TEXT PASSAGE -
In a clinical study, patients using an at-home blue light device saw a 41% reduction in inflamed bumps by day 28 and a 50% reduction in blackheads over the same period. One patient’s total lesion count dropped by 94% after eight weeks of consistent use. Results vary, but the treatment is well tolerated with virtually no side effects. Blue light doesn’t address clogged pores or hormonal drivers on its own, so it works best alongside other treatments.

Isotretinoin for Severe or Resistant Acne

Isotretinoin (originally sold as Accutane) is the most powerful acne treatment available. It shrinks oil glands, reduces bacteria, decreases inflammation, and normalizes how skin cells shed. It’s typically reserved for severe, cystic, or scarring acne that hasn’t responded to other treatments.

A standard course runs four to six months, with the dose adjusted by body weight. For a person weighing about 130 pounds (60 kg), the total cumulative dose over the full course is roughly 7,200 to 9,000 mg. Lower daily doses of 10 to 20 mg have been shown to achieve similar long-term results with fewer side effects, though treatment takes longer. Common side effects include very dry skin and lips, dry eyes, joint aches, and sensitivity to sunlight. Your doctor will monitor blood work throughout the course, checking liver function, cholesterol, and other markers at regular intervals. Most people who complete a full course see their acne resolve permanently, though a smaller number need a second round.

Diet and Lifestyle Factors

Diet doesn’t cause acne on its own, but it can make breakouts worse. The strongest evidence links high-glycemic foods, those that spike blood sugar quickly like white bread, sugary drinks, pastries, and white rice, to increased acne severity. These foods trigger a cascade of insulin and other hormones that boost oil production and skin cell growth. Randomized controlled trials have confirmed this connection. Swapping high-glycemic carbs for whole grains, vegetables, and protein-rich foods is a reasonable, low-risk strategy.

DATA FOR ANALYSIS -

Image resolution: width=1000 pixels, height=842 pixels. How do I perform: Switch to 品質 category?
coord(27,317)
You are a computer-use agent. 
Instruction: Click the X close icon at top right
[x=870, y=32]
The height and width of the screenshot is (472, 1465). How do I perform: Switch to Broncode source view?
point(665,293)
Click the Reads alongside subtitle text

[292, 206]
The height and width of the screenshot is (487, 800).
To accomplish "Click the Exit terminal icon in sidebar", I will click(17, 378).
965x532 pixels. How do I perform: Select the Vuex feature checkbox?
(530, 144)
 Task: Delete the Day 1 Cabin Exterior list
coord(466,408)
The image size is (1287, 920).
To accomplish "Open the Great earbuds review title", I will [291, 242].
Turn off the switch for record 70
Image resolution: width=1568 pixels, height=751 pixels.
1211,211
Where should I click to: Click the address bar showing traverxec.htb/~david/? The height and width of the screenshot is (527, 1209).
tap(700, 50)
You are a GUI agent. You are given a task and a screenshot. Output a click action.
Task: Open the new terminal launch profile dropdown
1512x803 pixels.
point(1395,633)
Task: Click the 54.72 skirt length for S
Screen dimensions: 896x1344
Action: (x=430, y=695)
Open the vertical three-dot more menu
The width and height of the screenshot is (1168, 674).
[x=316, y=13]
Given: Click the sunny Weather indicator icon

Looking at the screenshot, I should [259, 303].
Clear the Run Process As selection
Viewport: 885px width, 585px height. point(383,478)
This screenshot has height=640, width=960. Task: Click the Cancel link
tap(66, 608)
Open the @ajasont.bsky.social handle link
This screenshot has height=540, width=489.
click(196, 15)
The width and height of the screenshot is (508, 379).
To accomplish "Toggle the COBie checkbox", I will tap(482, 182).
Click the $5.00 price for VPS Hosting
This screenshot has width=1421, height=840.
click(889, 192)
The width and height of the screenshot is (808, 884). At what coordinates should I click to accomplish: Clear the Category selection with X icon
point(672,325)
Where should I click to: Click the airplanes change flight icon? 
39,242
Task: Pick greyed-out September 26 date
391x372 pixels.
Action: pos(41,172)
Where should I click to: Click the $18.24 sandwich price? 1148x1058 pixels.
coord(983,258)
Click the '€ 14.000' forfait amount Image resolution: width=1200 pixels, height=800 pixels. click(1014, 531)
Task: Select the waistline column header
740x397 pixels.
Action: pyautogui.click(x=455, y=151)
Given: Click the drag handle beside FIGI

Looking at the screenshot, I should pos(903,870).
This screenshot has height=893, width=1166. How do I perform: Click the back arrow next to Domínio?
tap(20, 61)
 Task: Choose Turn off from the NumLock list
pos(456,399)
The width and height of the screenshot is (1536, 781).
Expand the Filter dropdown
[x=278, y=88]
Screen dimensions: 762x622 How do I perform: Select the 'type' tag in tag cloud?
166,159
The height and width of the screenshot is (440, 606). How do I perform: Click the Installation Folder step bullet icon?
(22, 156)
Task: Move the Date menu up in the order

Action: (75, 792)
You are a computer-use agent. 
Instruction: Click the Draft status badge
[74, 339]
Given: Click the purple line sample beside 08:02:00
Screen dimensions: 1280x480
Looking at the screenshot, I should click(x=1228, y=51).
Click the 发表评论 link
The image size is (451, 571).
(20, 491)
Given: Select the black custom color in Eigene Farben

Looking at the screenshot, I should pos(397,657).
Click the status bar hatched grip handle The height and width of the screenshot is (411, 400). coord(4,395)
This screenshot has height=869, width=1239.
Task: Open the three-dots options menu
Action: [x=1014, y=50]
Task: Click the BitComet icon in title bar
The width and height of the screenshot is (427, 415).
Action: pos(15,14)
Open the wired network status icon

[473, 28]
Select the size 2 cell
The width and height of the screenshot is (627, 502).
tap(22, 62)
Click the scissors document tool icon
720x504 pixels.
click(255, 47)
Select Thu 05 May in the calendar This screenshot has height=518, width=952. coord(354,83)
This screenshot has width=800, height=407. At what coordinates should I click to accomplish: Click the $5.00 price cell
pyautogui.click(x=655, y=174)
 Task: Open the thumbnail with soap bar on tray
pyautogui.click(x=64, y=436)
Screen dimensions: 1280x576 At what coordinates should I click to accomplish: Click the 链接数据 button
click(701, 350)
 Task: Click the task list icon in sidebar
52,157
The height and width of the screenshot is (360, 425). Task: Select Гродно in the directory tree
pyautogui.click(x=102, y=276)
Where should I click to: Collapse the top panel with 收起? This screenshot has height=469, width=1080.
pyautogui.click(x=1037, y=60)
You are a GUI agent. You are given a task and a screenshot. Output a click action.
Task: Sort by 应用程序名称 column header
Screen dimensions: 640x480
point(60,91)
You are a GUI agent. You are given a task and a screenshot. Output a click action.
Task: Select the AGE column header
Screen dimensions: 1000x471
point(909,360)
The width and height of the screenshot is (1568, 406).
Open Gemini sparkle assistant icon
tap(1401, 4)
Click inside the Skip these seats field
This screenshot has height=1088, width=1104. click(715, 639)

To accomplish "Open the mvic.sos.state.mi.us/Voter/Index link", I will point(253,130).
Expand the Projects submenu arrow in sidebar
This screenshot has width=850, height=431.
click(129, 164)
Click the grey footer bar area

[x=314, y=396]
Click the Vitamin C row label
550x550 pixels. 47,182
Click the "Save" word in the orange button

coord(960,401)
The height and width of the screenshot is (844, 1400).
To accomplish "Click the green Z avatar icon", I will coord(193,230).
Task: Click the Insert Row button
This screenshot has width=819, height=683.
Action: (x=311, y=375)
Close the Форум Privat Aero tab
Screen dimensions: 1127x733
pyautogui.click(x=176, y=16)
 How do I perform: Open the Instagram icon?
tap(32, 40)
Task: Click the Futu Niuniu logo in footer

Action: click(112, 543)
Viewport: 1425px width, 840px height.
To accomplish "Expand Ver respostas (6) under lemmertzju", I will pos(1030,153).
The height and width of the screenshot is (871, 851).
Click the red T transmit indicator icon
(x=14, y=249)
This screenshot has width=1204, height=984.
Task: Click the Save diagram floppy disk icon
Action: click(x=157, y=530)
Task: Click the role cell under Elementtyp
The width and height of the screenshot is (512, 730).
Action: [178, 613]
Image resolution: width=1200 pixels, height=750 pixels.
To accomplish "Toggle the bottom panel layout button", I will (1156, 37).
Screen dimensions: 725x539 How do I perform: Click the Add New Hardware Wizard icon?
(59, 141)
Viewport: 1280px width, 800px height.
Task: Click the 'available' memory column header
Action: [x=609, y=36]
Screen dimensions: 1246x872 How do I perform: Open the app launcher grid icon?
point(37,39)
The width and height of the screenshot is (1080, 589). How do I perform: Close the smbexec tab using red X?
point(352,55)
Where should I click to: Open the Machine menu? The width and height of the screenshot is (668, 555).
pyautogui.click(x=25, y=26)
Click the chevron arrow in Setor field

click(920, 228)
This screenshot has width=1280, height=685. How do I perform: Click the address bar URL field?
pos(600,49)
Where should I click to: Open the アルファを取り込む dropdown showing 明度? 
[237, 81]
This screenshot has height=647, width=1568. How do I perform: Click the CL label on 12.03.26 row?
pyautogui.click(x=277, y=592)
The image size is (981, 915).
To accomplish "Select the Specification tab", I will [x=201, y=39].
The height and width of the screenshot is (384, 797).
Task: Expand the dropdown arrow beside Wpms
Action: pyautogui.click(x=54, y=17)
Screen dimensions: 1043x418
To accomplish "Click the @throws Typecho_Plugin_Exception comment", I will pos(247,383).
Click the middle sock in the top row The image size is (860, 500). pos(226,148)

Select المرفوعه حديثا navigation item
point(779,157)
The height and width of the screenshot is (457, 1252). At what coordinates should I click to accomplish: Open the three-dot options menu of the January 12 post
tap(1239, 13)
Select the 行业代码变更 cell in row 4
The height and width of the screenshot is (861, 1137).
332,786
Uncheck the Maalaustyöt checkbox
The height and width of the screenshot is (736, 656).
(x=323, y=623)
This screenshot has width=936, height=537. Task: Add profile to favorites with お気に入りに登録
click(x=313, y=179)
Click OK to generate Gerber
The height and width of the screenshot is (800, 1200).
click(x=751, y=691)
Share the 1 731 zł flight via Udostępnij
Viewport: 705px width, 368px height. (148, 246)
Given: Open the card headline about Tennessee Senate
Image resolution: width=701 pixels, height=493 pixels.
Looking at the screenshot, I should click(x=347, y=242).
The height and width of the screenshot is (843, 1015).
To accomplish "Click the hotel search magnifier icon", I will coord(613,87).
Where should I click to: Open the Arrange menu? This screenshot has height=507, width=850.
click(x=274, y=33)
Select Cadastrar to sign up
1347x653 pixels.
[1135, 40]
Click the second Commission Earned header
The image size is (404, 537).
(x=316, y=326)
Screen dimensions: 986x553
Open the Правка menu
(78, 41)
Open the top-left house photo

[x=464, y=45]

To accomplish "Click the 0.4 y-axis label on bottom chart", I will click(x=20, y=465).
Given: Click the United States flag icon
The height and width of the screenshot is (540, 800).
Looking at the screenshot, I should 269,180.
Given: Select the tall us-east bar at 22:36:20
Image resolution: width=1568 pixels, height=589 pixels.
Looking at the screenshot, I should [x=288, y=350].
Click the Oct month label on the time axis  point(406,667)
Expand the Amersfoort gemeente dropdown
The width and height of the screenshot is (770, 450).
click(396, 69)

PROBLEMS TO WORK ON -
1. Please summarize the acne treatment text in two sentences.
2. Continue the acne treatment text, starting after its last sentence.
The listing is separate material, apart from the acne treatment text.

RESULTS FOR THE EXERCISE -
1. In a clinical study, an at-home blue light device cut inflamed bumps by 41% and blackheads by 50% by day 28 with virtually no side effects, while isotretinoin, the most powerful acne treatment, runs four to six months for severe or resistant acne and usually resolves it permanently. Diet doesn't cause acne on its own, but high-glycemic foods can worsen breakouts, so swapping them for whole grains, vegetables, and protein-rich foods is a reasonable, low-risk strategy.

2.
The evidence on dairy is less clear-cut. Some studies show a link between milk consumption and acne, particularly in populations eating a Western diet, but the effect appears to depend on sex, ethnicity, and overall dietary patterns. If you suspect dairy is a trigger for you, a two- to three-month elimination trial is a simple way to test it.

Building a Routine for Acne-Prone Skin

Using the right active ingredients matters, but so does everything else you put on your face. Products labeled “non-comedogenic” are formulated to avoid clogging pores. Key non-comedogenic ingredients to look for in moisturizers and sunscreens include glycerin, hyaluronic acid, niacinamide, dimethicone, and aloe vera. Ingredients to avoid include coconut oil, cocoa butter, lanolin, and wheat germ oil, all of which are known to block pores.

A solid morning routine for acne-prone skin: gentle cleanser, non-comedogenic moisturizer, non-comedogenic sunscreen. In the evening: cleanser to remove oil and sunscreen, one active treatment (retinoid, benzoyl peroxide, or salicylic acid), then moisturizer. The key word is “one.” Layering multiple actives at once causes irritation without improving results. If you wear makeup, mineral-based or non-comedogenic formulas are less likely to cause breakouts.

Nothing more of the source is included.